As of October 1, 2025, the Bulgarian system for recognizing foreign higher education and issuing the Certificate of Equivalency / Recognition has undergone a major shift: the authority has moved from RDE to NACID (National Centre for Information and Documentation). This change marks a modernization of the process, aiming to offer more transparency, accessibility, and speed for applicants.

Below is what you should know about how the new system works and what to expect.


What is NACID and Why the Change?

NACID is the centralized body in Bulgaria responsible for academic recognition of foreign education diplomas, ensuring that foreign qualifications are evaluated according to national standards.

Previously, various regional education directorates (RDEs) handled equivalency requests; now all of that authority has been consolidated under NACID. The aim is to create uniformity in decision-making and reduce administrative fragmentation.

NACID also operates an electronic services portal (portal.nacid.bg) and a unified information system for document submission and status tracking.


Who is Affected & What Qualifications are Recognized

  • The change affects anyone seeking academic recognition of a foreign higher education diploma (Bachelor’s, Master’s, or equivalent).
  • The eligibility requirement remains: the foreign institution must be recognized by its national authority and the diploma must formally confer higher education in its country of origin.
  • Some diplomas may be rejected (negative decision) if they don’t meet Bulgaria’s criteria for higher education.
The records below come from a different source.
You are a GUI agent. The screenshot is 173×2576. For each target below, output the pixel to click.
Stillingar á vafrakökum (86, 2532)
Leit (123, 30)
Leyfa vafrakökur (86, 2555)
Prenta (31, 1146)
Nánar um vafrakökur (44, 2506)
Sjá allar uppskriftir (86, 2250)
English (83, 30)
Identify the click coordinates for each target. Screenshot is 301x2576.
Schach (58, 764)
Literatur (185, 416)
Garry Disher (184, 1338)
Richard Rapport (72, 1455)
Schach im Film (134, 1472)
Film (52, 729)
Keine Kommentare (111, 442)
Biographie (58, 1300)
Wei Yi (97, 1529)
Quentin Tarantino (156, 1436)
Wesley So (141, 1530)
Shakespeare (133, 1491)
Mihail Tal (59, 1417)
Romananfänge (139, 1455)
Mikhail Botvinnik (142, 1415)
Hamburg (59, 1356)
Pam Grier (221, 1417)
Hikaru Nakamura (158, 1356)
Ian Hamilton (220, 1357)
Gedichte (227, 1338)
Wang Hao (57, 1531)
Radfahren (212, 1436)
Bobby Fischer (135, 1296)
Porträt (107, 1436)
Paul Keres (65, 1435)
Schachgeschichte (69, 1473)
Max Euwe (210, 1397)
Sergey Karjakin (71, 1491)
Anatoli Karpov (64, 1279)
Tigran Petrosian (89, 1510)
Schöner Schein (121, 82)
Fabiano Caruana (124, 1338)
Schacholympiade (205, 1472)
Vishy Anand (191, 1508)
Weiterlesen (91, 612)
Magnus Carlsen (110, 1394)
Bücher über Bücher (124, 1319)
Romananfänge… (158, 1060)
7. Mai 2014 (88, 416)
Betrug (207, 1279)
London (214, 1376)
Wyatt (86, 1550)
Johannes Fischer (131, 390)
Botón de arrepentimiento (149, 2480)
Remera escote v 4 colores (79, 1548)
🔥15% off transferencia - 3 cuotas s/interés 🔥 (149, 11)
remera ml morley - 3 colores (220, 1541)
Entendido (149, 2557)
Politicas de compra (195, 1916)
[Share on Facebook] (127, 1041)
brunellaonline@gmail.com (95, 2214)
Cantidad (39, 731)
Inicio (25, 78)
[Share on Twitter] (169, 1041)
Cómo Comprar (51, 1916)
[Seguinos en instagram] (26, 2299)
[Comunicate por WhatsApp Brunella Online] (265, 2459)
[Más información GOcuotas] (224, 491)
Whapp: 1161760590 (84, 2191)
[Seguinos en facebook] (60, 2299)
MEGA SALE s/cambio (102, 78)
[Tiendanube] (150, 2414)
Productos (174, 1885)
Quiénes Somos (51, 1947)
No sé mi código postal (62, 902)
Note: The certificate you receive through NACID is valid only in Bulgaria and does not automatically guarantee access to regulated professions (those professions for which additional licensing or examination is required by Bulgarian law).
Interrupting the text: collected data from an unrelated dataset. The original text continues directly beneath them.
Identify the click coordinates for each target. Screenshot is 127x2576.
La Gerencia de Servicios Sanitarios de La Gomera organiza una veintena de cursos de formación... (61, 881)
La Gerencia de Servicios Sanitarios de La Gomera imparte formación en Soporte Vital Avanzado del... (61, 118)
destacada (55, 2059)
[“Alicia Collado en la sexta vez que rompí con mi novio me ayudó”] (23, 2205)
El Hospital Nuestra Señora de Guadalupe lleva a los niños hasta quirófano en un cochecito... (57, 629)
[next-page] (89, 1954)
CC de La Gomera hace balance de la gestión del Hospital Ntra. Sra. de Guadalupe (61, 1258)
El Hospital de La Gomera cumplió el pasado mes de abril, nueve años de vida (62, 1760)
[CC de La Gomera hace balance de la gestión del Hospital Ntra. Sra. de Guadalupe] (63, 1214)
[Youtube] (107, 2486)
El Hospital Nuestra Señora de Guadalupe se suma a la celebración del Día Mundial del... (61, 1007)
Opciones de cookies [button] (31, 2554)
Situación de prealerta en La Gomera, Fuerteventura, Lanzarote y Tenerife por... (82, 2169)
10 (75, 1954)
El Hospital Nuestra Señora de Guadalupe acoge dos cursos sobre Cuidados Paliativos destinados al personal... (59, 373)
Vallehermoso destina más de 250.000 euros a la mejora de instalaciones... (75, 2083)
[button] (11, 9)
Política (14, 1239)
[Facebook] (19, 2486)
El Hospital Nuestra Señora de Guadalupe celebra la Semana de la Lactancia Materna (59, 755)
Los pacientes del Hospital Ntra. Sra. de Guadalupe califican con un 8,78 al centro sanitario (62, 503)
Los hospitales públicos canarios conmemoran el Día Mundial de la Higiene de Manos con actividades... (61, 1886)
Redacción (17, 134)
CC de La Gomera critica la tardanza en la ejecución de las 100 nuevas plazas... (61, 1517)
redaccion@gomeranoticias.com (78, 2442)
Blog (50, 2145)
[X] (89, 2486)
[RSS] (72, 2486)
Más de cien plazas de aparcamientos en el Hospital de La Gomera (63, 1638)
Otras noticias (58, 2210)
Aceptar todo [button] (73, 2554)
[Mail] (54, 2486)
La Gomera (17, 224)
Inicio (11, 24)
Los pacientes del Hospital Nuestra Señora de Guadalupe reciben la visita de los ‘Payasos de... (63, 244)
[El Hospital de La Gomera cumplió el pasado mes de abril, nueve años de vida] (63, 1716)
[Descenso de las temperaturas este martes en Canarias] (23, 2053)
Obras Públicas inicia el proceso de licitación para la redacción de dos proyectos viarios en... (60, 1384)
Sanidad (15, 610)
What Has Changed: New Steps & Process Flow

Below is a comparative look at how the process now works under NACID.

Old Process (through RDE)

  • You would physically submit your documents to a regional directorate.
  • Many steps were local, manual, and sometimes opaque.
  • Tracking progress was harder; communication was largely in person or via mail.
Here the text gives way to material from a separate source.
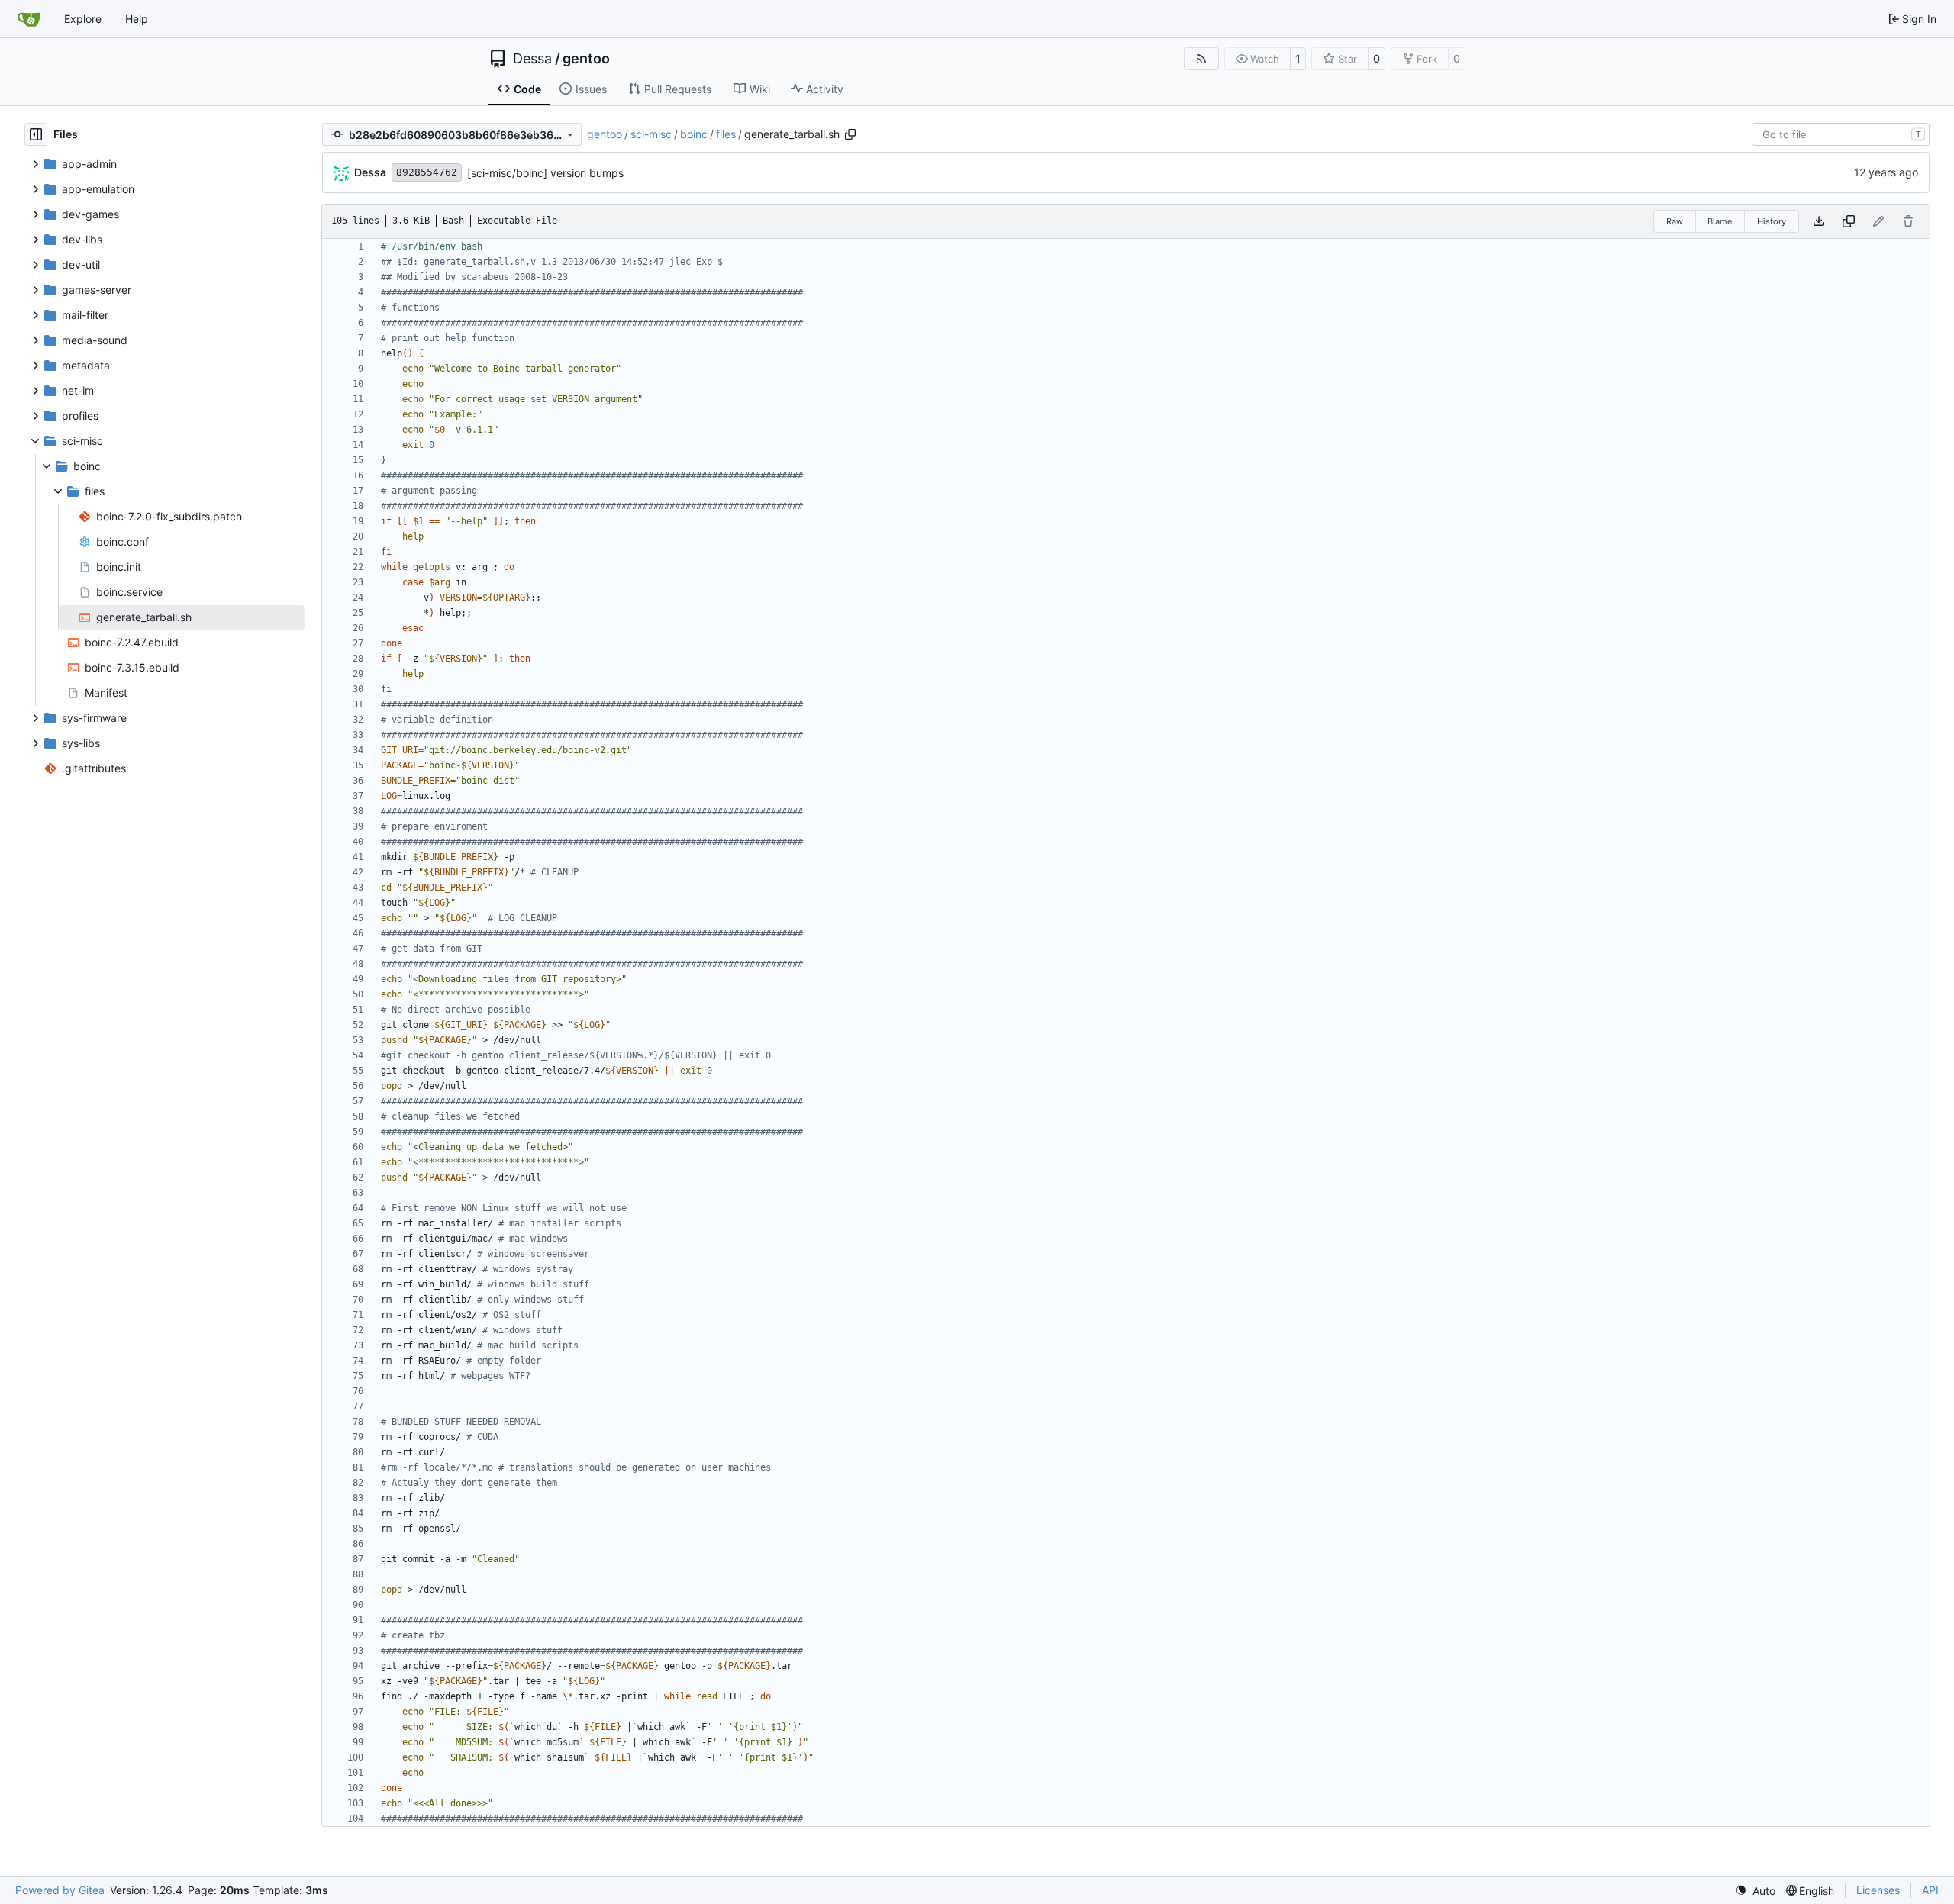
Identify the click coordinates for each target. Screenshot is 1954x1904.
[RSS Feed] (1201, 58)
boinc (694, 133)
New Process (through NACID)

  • Online submission is now supported via the NACID e-Services portal. You scan your documents and upload them electronically. The submissions must include an electronic signature if applicable.
  • Documents may now include QR codes / verification codes to facilitate authenticity checks. (These codes will help authorities quickly verify uploaded materials.)
  • You can monitor the status of your application online using your incoming number, TIN / LNCH, and a security code in NACID’s portal.
  • The procedure under NACID involves several stages:

    1. Verification of the foreign institution’s academic status

    2. Verification of document authenticity
    3. Assessment of equivalence (comparisons of curriculum, credits, degree structure, learning outcomes)
    4. Decision: recognition, refusal, or termination
    5. Issuance of a legally binding decision or certificate (in electronic form if requested)

If there are missing or incorrect documents, NACID may suspend the procedure or request corrections (normally within 7 days), or even terminate the procedure after a lapse of two months or non-response.


What to Expect: Time, Certificate, & Outcomes

  • The entire process is still designed to take around one month under typical circumstances.
  • The certificate you receive is a pattern certificate of recognition, which includes your name, ID number, citizenship, the foreign institution and country, specialty, and the recognized Bulgarian degree/qualification.
  • You can request the certificate in electronic form — signed digitally.
  • If the recognition is refused, the decision is delivered in writing and may include suggestions for how to remedy gaps. You have the right to appeal under Bulgarian administrative law.
  • In some cases, NACID may terminate the process (e.g. missing docs, failure to respond) or suspend until you fulfill requirements.

Why This is a Positive Change (and Tips for Applicants)

Advantages & Expectations

  • Uniformity & Fairness: A central authority ensures consistent decisions across Bulgaria, reducing regional differences.
  • Speed & Efficiency: Digital submission and QR/verification codes should cut down delayed mail, lost documents, and in-person bottlenecks.
  • Transparency: You can track your application online, see where it stands, and receive electronic notices.
  • Modernization: Moving away from paper-only workflows aligns with broader e-government practices.

Tips for Applicants

  1. Prepare high-quality scans of your diploma, transcript, and any supplementary documentation, all translated into Bulgarian (if necessary) and legalized/apostilled per your country’s rules.
  2. Use electronic signature where required to validate your submission.
  3. Make sure all required documents are included from the start — missing or incomplete applications risk suspension or termination.
  4. Keep your incoming number, TIN / ID, and security code safe — you’ll need them to track the process.
  5. Be responsive — if NACID requests clarifications or fixes, respond within their deadlines (often 7 days).
  6. Choose carefully whether you want the certificate electronically signed or a physical copy — both are possible.